HfO 2 -based films are important materials used in broad range of electronic applications from high-performance transistors and memory cells, to thermoelectric and energy harvesting elements. By employing scanning probe methods, we made nanoscale comparison of chemical composition, surface morphology, the elastic modulus and the surface potential of bare 10-nm thick Hf 0.5 Zr 0.5 O 2 films prepared on Si by a carbon-free sputtering process. The composition mapping confirmed uniform distribution of Hf and Zr in the film along wafer size. Suppression of the monoclinic phase in films annealed at 600 - 800 °C had strong impact on spatial variations of film properties.
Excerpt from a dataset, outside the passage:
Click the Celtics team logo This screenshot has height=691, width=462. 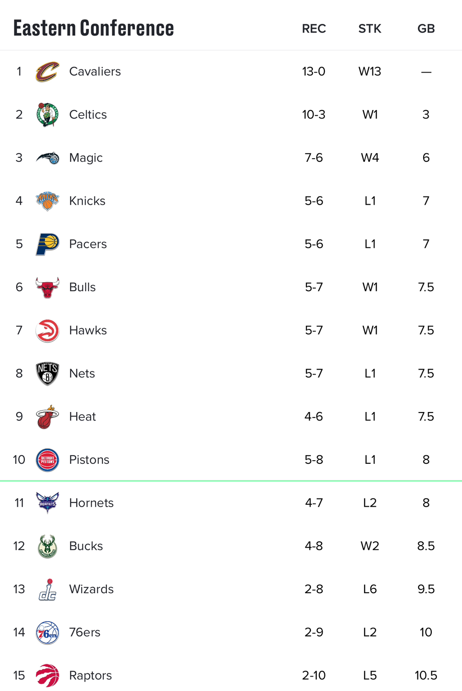pyautogui.click(x=47, y=114)
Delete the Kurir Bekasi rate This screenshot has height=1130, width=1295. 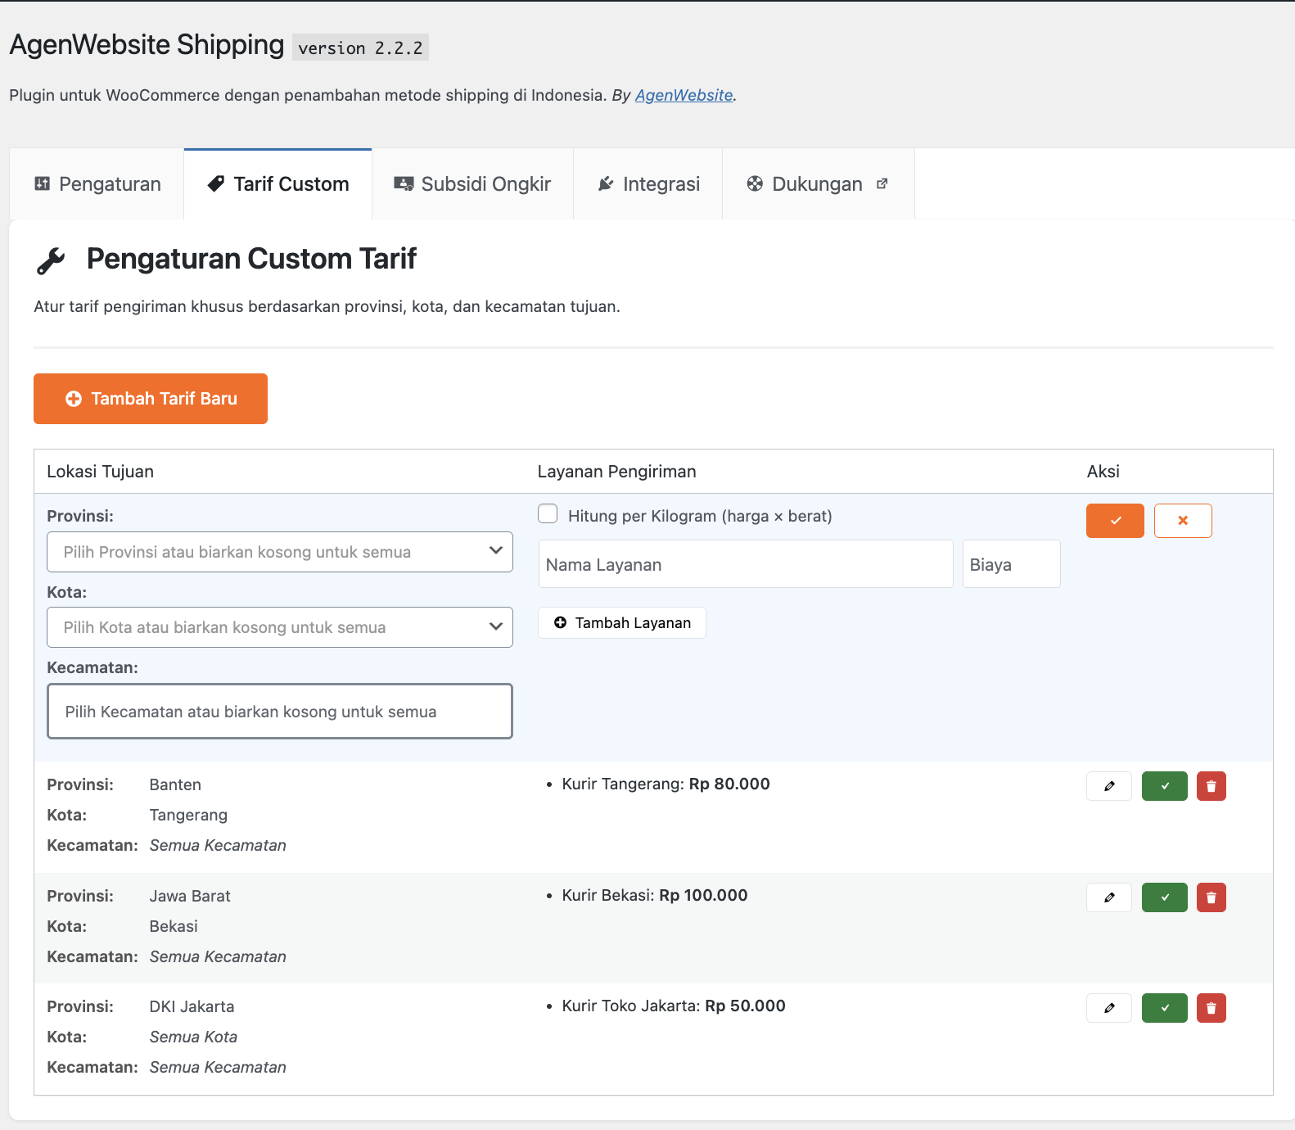pos(1211,897)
Small surface roughness, large electric domain sizes (50–200 nm at 700 °C) and small fluctuations of the surface potential (40–50 meV) in Si coated with the films are appealing for gate-stack applications. Films annealed at 600-700 °C showed the elastic modulus of about 169 GPa and the ferroelectric polarization reversal at a field of ~1 MV/cm as observed by nanoscale poling with a Pt-coated scanning probe. In contrast, properties of films annealing at 800 °C were affected by growth of thick interfacial oxide layer. The presented nanoscale approach is beneficial in optimizing of physical and mechanical properties of thin dielectric films. Display Omitted • Monoclinic crystal phase is suppressed in sputtered Hf 0.5 Zr 0.5 O 2 films on Si. • Interfacial oxide layer affects Si surface potential and mechanical properties. • Nanoscale poling makes electric polarization reversal in film annealed at 600-700 °C. • Electrostatic force microscopy, dynamic nanoindentation were used.